In Talal's constitution, legislative power was vested in the king and the National Assembly, which was comprised of the Senate and the Chamber of Deputies. Executive power was vested in the king, to exercise through his ministers or directly through royal decree. The king was the head of state and the supreme commander of the armed forces; he ratified the laws and promulgated them; he declared war, concluded peace and ratified international treaties and agreements; and he issued orders for holding elections to the Chamber of Deputies. The Council of Ministers, consisting of the prime minister and his ministers, was entrusted with administering the affairs of state, internal and external; it was collectively responsible before the Chamber of Deputies for its policies. The chamber could force the resignation of the council by passing a motion of no confidence.

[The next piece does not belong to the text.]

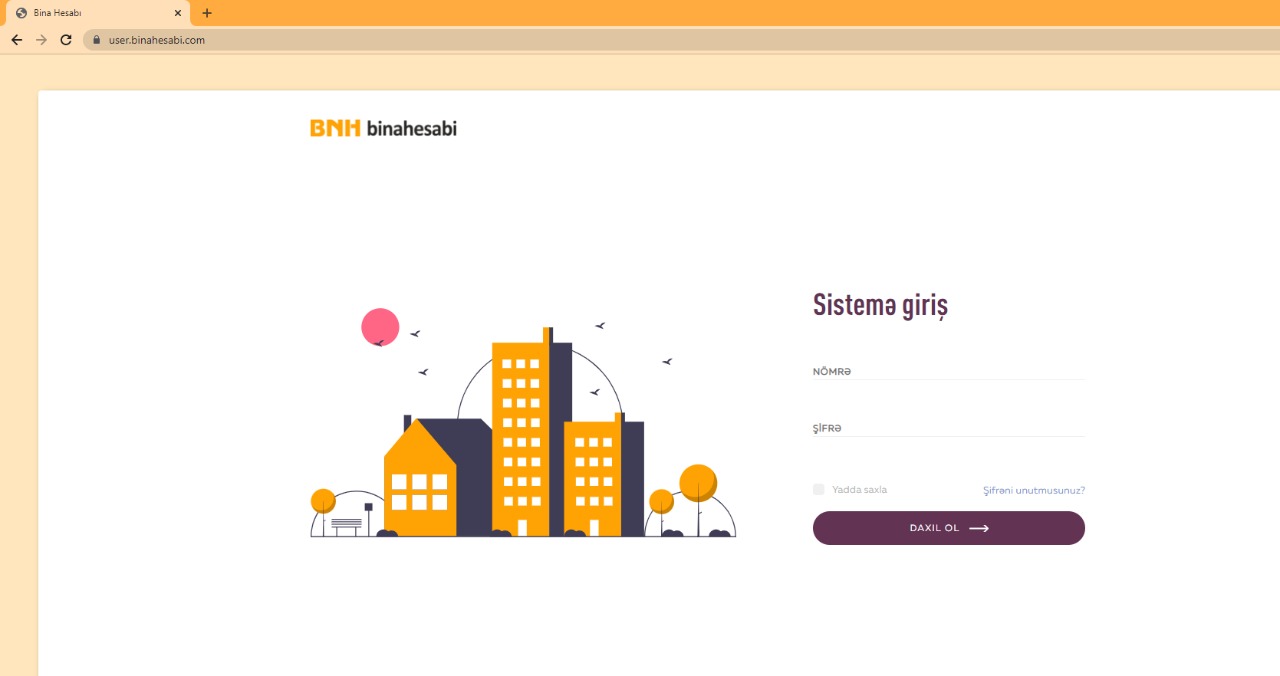Enable the Yadda saxla checkbox
1280x676 pixels.
click(819, 489)
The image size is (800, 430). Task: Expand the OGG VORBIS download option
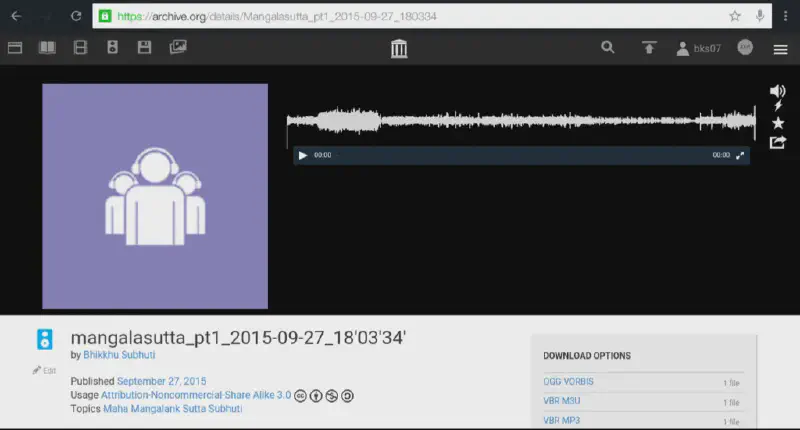pyautogui.click(x=567, y=382)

But, under the constitution, ultimate power rested in the hands of the king. It was the king who hired and fired prime ministers, ministers and senators, and it was he who had the sole prerogative to adjourn, prorogue or dissolve the Chamber of Deputies or the Senate. Talal's constitution was an improvement on his father's, but it was far removed from any modern notion of a constitutional monarchy. In a constitutional monarchy the monarch reigns but does not rule; in the Jordanian system of government the monarch both reigns and rules.